In 1995, Latour was hired as a news assistant in the Washington, D.C. bureau of The Wall Street Journal. He later was assigned to the newspaper's London bureau and then to the newspaper's New York City headquarters, where he joined, and later led The Wall Street Journals technology team. Latour helped lead the transformation and redesign of the newspaper's online presence, which helped it reach one million digital subscribers.

In 2012, Latour became the executive editor of The Wall Street Journal, Dow Jones, and MarketWatch.

In 2016, Latour was appointed editor and publisher of the newly formed Dow Jones Media Group, later renamed Barron's Group. As publisher he set ambitious goals for each brand. Between 2016 and 2019, Barron's grew its subscriber base by 125% to 299,000 subscribers.

=== Dow Jones CEO ===
On May 4, 2020, Dow Jones announced Latour would replace William Lewis as CEO. He assumed the role on May 15, 2020.

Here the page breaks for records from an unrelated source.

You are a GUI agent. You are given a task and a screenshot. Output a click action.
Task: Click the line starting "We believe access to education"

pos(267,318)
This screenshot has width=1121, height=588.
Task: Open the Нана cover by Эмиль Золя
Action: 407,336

On July 21, 2020, more than 280 Journal journalists and Dow Jones staff members wrote a letter to Latour criticizing the opinion pages' "lack of fact-checking and transparency, and its apparent disregard for evidence," adding, "opinion articles often make assertions that are contradicted by WSJ reporting." The letter cited a June 2020 opinion article by the U.S. vice president Mike Pence that contained errors, asserting that "scrutinizing these numbers would have required no more than a Google search."

Latour is reported to have had a strained relationship with Matt Murray, a former editor in chief of The Wall Street Journal, a Dow Jones publication.

== Personal life ==
Latour met his wife Abby, a journalist, in Stockholm. They live in New York City with their two daughters, one of whom is Maude Latour, a singer-songwriter.